Social media warnings
The opportunities for entrepreneurs on social media are endless. “Before Facebook and Twitter, a public relations specialist would help you to build your brand. These days anybody can be famous, express their opinion and grow their own personal brand because Twitter, Facebook and Foursquare [etc] are completely free,” says Anderson.
However, his only disclaimer is that social media is always on: if you say something on these platforms it will be searchable forever.
“In terms of social media your very presence in that environment means you’ve created some sort of personality and expectation,” says Kalenga. “It can be an extremely powerful tool to build your credibility– because it gives you a level of authenticity. [However], it can also be completely detrimental if you’re something that you say you’re not.
“You can take your brand from zero to hero in seconds if you manage your brand properly in social media,” adds Woods, joking that this should be taught as part of MBA training, because if you have the science down and if it’s managed properly, marketing budgets can be cut to “a bottle of Johnny Walker Blue”.
Woods’ clients (now in SA) are not allowed to control their Twitter accounts, because of the risk of bad social behaviour “staining” their personal brands. As she says, crisis management is expensive.
Maintain your social balance
She relates balancing your personal and corporate brands to a ladder. “On one side is your business/employment – you have a brand promise or a certain skills set you have to deliver on. The other side is your social side and how you behave. The rungs between … feed into each other.”
There is a risk, of course, in integrating your social and corporate profiles too much.
Kalenga refers to FNB CEO Michael Jordaan’s social profile – inextricably connected to the bank and its social customer service profile RB Jacobs. He says the strategy was to get into social media quickly and believes they didn’t take enough time to consider the ramifications.
“If you don’t separate the entrepreneur from the business you are going to be a 24/7, 365 hotline to sort out issues.” He adds that if the entrepreneur then doesn’t get back to the client, reputational damage to the business is a risk.

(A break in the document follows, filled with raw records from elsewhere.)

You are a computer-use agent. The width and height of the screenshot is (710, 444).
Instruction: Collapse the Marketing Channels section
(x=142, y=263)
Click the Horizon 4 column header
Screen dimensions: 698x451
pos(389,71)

Another consideration is what happens to the brand if the entrepreneur resigns or passes away. Think of the Richard Bransons and Donald Trumps of the world, so tied to their brands.
He and Woods agree that there is however value in having the entrepreneur so closely associated with the brand, depending on the business. Steve Jobs made it work and apparently “spread the cred” to other members of the business when he learnt of his illness, to ensure the continuity of the brand.
Kalenga says, “To win at any kind of game, you need to understand the rules – social media is another game you need to play. If you’re playing to the rules there’s no reason why you wouldn’t be able to win. Understand the ramifications – then you can manage it.